=== PROBLEM STATEMENT ===
Can you put the part of the material that opens with the line containing "Task: Select the Pemeriksaan pelvik list item" and closes with the line containing "coord(262,125)", both included, into a Markdown table with the columns Row and Line, leaving out blank lines?
========================================
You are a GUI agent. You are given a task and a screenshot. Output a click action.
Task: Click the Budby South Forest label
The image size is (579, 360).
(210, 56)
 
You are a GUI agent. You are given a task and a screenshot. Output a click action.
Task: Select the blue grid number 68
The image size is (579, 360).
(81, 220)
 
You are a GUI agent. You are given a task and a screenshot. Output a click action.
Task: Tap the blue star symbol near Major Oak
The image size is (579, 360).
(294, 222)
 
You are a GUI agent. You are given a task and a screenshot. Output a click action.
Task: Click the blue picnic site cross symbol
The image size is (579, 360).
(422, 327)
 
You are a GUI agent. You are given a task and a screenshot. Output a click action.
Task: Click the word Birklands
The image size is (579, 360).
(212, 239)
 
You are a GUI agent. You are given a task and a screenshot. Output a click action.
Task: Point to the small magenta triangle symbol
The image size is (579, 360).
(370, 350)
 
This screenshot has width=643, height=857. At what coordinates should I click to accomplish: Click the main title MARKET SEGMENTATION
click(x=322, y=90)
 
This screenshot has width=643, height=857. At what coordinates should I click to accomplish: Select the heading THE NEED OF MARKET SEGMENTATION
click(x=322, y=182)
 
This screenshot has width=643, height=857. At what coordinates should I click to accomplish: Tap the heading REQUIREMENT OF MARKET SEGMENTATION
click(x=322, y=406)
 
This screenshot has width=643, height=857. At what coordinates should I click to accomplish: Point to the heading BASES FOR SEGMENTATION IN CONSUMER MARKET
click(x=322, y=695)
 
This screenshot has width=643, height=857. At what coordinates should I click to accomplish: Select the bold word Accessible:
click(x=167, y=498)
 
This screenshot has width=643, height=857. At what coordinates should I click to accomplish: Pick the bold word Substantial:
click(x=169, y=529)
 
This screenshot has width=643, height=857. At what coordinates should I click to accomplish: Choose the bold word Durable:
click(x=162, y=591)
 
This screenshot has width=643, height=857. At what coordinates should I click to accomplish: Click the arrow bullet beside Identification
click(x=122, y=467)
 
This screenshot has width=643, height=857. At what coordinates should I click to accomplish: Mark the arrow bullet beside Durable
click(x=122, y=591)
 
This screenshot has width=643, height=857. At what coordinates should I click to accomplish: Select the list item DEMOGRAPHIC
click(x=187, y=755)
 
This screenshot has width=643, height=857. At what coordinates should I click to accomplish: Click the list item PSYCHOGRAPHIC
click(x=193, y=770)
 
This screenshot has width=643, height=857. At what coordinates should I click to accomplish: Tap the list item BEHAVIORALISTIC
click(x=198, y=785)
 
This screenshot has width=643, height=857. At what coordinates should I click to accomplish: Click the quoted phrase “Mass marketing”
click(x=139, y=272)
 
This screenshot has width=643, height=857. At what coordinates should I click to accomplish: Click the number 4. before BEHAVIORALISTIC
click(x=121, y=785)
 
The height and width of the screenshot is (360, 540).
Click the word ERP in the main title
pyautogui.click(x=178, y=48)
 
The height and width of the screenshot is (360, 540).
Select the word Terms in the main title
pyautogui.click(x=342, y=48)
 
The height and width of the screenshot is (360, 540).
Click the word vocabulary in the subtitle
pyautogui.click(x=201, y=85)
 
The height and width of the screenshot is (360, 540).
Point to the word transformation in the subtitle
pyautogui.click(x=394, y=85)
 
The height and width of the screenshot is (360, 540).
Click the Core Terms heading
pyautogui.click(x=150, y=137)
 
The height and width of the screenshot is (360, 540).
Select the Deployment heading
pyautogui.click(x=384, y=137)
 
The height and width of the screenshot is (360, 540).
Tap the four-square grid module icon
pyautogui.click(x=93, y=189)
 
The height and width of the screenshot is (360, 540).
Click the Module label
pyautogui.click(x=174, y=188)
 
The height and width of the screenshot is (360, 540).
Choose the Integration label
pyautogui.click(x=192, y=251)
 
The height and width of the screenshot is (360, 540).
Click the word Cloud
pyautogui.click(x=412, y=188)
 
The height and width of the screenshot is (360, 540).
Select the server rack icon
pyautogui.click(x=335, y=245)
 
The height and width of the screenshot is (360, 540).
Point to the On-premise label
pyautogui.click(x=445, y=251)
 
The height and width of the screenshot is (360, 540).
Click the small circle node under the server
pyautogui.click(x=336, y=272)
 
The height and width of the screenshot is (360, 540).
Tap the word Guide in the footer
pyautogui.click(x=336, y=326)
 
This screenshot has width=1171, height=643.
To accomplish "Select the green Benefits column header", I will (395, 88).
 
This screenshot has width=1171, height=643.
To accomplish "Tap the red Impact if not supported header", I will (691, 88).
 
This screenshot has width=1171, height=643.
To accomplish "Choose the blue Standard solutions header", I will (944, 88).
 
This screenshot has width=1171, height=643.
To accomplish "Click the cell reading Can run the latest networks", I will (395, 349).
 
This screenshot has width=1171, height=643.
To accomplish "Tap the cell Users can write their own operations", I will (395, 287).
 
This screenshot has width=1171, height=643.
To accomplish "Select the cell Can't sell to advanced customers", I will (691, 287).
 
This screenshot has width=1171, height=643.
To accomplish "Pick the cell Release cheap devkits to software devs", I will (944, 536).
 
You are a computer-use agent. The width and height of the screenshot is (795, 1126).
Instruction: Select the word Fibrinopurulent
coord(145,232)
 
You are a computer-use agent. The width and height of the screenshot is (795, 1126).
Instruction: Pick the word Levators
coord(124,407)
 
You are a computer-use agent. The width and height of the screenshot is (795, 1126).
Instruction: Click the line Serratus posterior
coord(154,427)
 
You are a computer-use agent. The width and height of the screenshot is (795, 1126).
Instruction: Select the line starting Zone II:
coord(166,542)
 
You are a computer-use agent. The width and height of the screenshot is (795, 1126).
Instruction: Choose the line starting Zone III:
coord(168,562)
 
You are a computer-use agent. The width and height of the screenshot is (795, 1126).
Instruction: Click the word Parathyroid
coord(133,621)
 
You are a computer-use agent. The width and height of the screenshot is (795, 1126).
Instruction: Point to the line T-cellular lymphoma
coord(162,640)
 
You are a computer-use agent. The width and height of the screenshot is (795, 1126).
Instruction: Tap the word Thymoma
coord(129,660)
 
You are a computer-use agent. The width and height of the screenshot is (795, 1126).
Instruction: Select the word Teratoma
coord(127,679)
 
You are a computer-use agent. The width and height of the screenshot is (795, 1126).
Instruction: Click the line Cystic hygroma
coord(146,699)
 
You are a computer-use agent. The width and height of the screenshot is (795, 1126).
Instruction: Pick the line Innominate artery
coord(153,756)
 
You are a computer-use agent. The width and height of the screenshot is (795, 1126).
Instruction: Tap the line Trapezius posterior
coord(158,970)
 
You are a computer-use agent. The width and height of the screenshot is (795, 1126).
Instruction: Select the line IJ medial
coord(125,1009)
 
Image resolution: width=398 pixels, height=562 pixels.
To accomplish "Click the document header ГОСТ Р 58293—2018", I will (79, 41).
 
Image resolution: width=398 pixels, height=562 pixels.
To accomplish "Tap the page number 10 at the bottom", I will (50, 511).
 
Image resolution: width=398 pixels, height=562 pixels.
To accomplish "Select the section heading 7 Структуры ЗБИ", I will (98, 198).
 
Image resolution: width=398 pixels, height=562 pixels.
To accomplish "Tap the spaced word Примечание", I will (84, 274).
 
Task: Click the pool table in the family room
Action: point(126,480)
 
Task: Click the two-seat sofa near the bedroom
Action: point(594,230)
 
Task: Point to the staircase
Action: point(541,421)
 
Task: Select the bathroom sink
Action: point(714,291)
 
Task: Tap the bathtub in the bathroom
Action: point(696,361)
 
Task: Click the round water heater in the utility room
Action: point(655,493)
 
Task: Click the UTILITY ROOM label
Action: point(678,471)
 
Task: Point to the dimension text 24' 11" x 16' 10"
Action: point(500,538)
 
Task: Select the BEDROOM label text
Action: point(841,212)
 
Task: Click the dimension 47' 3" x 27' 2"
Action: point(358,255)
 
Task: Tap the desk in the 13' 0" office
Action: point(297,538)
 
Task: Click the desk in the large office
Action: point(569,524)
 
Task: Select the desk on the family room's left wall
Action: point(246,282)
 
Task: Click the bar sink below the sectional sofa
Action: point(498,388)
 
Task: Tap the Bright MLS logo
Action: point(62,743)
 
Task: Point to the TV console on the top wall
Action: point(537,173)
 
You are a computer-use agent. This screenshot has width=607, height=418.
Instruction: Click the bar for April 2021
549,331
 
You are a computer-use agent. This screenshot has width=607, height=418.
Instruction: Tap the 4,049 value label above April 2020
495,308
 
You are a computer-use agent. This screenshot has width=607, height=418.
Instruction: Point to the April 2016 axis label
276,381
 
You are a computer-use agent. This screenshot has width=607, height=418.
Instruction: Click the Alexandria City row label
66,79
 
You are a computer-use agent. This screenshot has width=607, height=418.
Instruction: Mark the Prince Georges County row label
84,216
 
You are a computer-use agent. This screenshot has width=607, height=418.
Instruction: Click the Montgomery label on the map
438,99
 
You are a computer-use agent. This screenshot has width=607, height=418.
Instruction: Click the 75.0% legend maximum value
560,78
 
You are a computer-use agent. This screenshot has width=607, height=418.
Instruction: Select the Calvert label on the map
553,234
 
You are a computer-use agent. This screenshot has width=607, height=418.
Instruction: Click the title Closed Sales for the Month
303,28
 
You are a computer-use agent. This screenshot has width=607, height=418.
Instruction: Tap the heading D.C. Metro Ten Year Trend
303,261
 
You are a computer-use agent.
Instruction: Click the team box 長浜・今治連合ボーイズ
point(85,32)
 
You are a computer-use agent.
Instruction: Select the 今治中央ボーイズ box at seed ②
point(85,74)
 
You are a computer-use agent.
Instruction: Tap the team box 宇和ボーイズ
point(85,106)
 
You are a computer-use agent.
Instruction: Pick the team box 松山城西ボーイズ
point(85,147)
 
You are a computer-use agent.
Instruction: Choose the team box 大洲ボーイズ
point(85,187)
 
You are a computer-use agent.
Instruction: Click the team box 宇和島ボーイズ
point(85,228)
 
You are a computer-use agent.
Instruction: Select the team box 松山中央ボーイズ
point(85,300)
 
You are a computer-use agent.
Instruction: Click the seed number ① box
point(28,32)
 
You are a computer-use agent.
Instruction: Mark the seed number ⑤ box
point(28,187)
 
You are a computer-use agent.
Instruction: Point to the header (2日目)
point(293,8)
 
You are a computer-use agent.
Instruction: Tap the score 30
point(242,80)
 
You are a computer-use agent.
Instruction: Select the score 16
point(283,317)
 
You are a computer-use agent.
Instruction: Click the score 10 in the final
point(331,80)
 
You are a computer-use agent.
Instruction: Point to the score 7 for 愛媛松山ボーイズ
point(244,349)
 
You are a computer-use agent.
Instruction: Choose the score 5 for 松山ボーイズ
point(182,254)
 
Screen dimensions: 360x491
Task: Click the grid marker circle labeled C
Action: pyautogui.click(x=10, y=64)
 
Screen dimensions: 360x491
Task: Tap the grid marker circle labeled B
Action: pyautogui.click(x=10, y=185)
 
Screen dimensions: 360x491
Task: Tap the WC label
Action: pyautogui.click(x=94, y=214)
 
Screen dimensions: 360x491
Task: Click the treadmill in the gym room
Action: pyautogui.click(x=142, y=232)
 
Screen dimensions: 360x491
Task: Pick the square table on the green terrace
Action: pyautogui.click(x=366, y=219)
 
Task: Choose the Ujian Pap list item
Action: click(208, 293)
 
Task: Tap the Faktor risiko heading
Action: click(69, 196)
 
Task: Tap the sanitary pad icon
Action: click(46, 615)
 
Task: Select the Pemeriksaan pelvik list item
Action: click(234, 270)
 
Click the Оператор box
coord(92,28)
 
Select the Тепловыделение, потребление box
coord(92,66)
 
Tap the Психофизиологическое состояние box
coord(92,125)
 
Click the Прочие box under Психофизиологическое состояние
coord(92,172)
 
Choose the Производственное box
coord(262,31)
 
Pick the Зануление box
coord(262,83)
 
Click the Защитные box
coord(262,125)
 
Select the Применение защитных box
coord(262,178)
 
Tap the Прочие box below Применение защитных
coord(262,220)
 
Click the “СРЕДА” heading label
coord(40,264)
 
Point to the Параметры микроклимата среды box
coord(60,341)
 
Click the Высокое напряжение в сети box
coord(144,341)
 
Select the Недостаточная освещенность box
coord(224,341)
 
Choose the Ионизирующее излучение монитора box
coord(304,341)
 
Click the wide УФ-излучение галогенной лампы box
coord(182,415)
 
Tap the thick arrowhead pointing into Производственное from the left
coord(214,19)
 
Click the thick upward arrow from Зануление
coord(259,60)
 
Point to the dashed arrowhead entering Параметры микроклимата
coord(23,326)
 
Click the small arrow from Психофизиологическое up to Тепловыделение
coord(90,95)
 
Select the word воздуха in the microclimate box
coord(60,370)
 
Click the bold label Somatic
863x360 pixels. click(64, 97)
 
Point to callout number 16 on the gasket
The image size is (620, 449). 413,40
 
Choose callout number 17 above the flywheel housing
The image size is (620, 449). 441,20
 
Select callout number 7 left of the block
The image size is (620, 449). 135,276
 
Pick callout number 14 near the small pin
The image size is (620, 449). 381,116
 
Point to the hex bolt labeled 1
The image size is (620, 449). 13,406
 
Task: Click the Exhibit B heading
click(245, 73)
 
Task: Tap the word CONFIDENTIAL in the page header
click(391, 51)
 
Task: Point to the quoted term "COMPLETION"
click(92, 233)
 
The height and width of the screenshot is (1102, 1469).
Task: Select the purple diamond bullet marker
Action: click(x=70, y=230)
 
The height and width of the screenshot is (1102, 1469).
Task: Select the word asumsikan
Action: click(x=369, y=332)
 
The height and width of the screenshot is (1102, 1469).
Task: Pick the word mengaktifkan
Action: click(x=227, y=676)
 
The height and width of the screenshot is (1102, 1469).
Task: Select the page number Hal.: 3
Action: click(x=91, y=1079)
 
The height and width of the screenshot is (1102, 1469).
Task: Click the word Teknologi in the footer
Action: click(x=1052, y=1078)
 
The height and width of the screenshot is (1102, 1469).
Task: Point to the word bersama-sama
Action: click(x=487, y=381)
========================================
=== THE COMPLETED TASK ===
| Row | Line |
|---|---|
| 1 | Task: Select the Pemeriksaan pelvik list item |
| 2 | Action: click(234, 270) |
| 3 | Click the Оператор box |
| 4 | coord(92,28) |
| 5 | Select the Тепловыделение, потребление box |
| 6 | coord(92,66) |
| 7 | Tap the Психофизиологическое состояние box |
| 8 | coord(92,125) |
| 9 | Click the Прочие box under Психофизиологическое состояние |
| 10 | coord(92,172) |
| 11 | Choose the Производственное box |
| 12 | coord(262,31) |
| 13 | Pick the Зануление box |
| 14 | coord(262,83) |
| 15 | Click the Защитные box |
| 16 | coord(262,125) |